Serverless Monitoring in the Age of Infrastructure-as-Code
Monitoring serverless systems requires a new level of acceptance of where infrastructure as code and production testing is taking software development in the age of distributed application architecture at scale.
“We are seeing a fast shift in the development of software,” said Or Weis, CEO and co-founder of serverless monitoring tool, Rookout. “Software now has thousands of instances, and a developer may never see any of them. A software developer may never know the environment specific parameters, for example, that an instance might have. So the level of ability to simulate how the code will run in a test environment is rapidly approaching zero.”
Monitoring is not as simple as just setting up alerts for performance, speed or time-outs but instead requires a higher level thinking that relates back to the intended goals of the application.
Weis said that means monitoring in serverless systems becomes about understanding observability on a much higher level. Serverless systems are creating an infrastructure-as-code mindset and practice, where an application holds all of the code for not just performing its functions and compute processes, but, because it is being run on serverless systems, is also the initiator of instances and scaling up when needed, automatically.
This means monitoring is not as simple as just setting up alerts for performance, speed or time-outs but instead requires a higher level of thinking that relates back to the intended goals of the application. This involves concepts such as infrastructure-as-code.
What does it really mean when we say infrastructure-as-code? “First it means you are trying to reduce the friction required to make software more agile,” Weis said. “Secondly, it means you need to work in sync with all of the layers of the software from infrastructure to application, so you need a layer of orchestration to manage all of that.”
Weis explains why we need a new approach to monitoring in this environment: “So you need to take all of your organization and match it with your application design. Your software creates a certain scale: it creates new clusters, it meets new use cases. But as developers, our current processes often fail to meet this new layer of speed. Our tools as developers haven’t really changed. So now we have reached a bottleneck, where if we try to increase our speed any faster, we get stuck by our capabilities. So we have to speed up our own monitoring processes and how we observe and iterate.”
Weis says that there are no must-have metrics today when monitoring in serverless, instead it needs to relate back to the application goals.
What are your use cases? Are they going to change over time? What are your goals? What are your next features? How will customers be using your product? What will you need in terms of observability, how much time will you have and how much time will you need? Those are the questions you need to ask before you start monitoring, said Weis. “It is no longer about asking about specific performance or the specific time that your function needs to run. Focusing on one metric will blind you from the full picture. That is what a lot of the DevOps is moving to: let’s remove the noise around the code.”

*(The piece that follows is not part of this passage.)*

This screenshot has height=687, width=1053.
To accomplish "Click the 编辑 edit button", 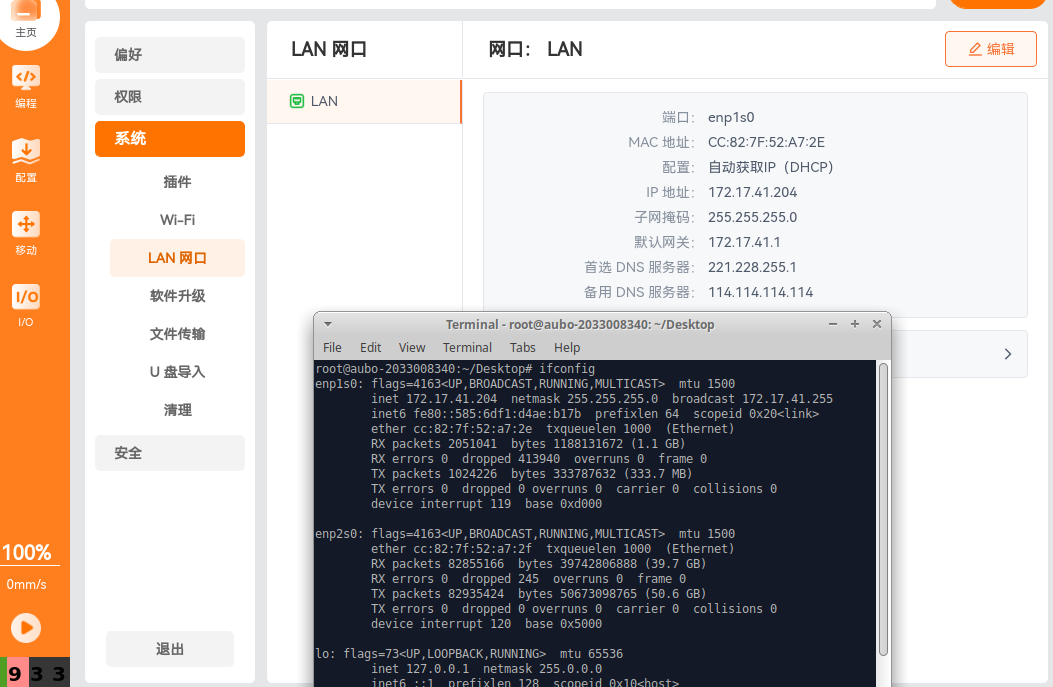I will click(990, 49).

To help with this new approach, Weis and his team have built Rookout, an insertable monitoring tool that feeds logging data from serverless systems into existing data tools like Honeycomb, Datadog, and Sentry.io. While also working with bare metal microservices architectures, Rookout is increasingly focusing on AWS Lambda and IBM Cloud Functions for use in serverless systems.

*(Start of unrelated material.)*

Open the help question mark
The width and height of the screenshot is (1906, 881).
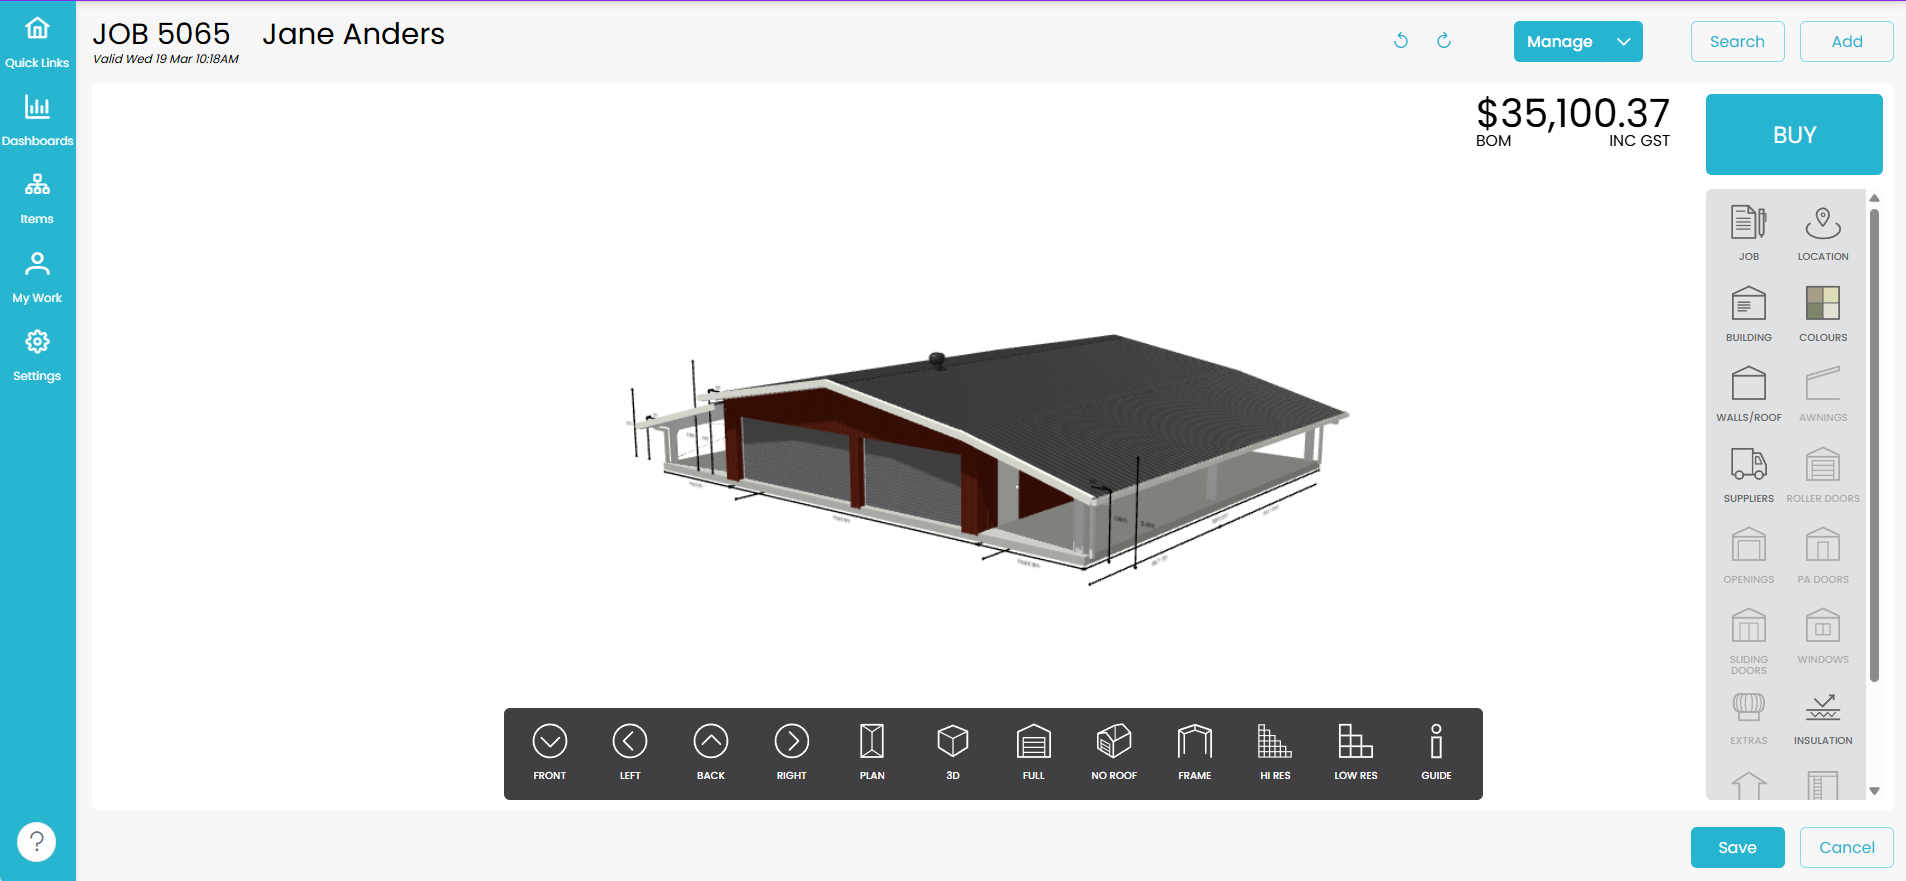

The Rookout interface resembles an IDE, with four panes that show the source files, the code, a rules engine and the responses. Users can pull a source from a Git-based repository, and show the code in the main pane, they can then select a line where a new data collection log may be necessary. A range of defined rules for data collection have already been built, so devs don’t need to code up what data they want insight from with at that particular point in the code. The monitoring tool aims to work within the existing serverless ecosystem, so focuses on the collection and pipelining of data, allowing users to stream the data to their preferred tool, either the in-IDE response pane or their own data tools. Integrations exist for Honeycomb, feeding results directly to Slack and a range of other tools.
With Rookout, as well as identifying when the data log should run, users can also define what response they want to receive, including any specific parameters they need to see. “Basically, with AWS Lambda, this adds a dependency and then you wrap the function with our wrapper. It doesn’t slow down production in any way,” said Weis.
Because of the increasing uselessness of testing in development, the opportunity here is that the data logs can be returned and pushed to either a data tool or Slack, or another output interface while the functions continue to execute and run.
“That allows us to work with serverless in ways that weren’t possible before. You used to have to stop and see what was happening. Once you stop a function, your entire debugging system becomes useless, because it is no longer the actual processing environment. You get to view all the data that you want, but you get production grade quality data without interfering. It’s the infrastructure-as-code approach,” said Weis.